• EXERCISE INSTRUCTIONS
Reproduce every line of the entries below verbatim, with no changes.

Stored dataset items:

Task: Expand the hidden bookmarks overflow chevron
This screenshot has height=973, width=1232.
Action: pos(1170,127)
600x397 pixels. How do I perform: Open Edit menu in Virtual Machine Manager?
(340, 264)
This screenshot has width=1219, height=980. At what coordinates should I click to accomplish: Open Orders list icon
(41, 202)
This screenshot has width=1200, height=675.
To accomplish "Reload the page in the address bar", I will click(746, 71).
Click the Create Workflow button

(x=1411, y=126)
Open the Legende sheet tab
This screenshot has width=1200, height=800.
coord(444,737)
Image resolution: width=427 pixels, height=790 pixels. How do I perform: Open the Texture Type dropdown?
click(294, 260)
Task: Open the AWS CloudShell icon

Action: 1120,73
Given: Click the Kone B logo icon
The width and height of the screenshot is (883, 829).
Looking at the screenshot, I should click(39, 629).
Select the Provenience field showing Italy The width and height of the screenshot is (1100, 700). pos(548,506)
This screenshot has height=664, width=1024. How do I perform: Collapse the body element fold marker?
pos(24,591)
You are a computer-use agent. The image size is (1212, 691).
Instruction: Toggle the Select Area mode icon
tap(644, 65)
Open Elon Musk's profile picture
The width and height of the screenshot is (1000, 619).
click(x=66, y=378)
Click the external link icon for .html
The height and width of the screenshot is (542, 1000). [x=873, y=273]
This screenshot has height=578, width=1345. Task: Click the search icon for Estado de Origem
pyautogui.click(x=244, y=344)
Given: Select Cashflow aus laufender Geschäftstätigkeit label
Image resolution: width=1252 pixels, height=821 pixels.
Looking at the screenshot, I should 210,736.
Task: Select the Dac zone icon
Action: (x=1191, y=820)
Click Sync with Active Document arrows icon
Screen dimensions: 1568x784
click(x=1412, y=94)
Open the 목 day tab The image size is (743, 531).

• RESULT BELOW
Task: Expand the hidden bookmarks overflow chevron
This screenshot has height=973, width=1232.
Action: pos(1170,127)
600x397 pixels. How do I perform: Open Edit menu in Virtual Machine Manager?
(340, 264)
This screenshot has width=1219, height=980. At what coordinates should I click to accomplish: Open Orders list icon
(41, 202)
This screenshot has width=1200, height=675.
To accomplish "Reload the page in the address bar", I will click(746, 71).
Click the Create Workflow button

(x=1411, y=126)
Open the Legende sheet tab
This screenshot has width=1200, height=800.
coord(444,737)
Image resolution: width=427 pixels, height=790 pixels. How do I perform: Open the Texture Type dropdown?
click(294, 260)
Task: Open the AWS CloudShell icon

Action: 1120,73
Given: Click the Kone B logo icon
The width and height of the screenshot is (883, 829).
Looking at the screenshot, I should click(39, 629).
Select the Provenience field showing Italy The width and height of the screenshot is (1100, 700). pos(548,506)
This screenshot has height=664, width=1024. How do I perform: Collapse the body element fold marker?
pos(24,591)
You are a computer-use agent. The image size is (1212, 691).
Instruction: Toggle the Select Area mode icon
tap(644, 65)
Open Elon Musk's profile picture
The width and height of the screenshot is (1000, 619).
click(x=66, y=378)
Click the external link icon for .html
The height and width of the screenshot is (542, 1000). [x=873, y=273]
This screenshot has height=578, width=1345. Task: Click the search icon for Estado de Origem
pyautogui.click(x=244, y=344)
Given: Select Cashflow aus laufender Geschäftstätigkeit label
Image resolution: width=1252 pixels, height=821 pixels.
Looking at the screenshot, I should 210,736.
Task: Select the Dac zone icon
Action: (x=1191, y=820)
Click Sync with Active Document arrows icon
Screen dimensions: 1568x784
click(x=1412, y=94)
Open the 목 day tab The image size is (743, 531).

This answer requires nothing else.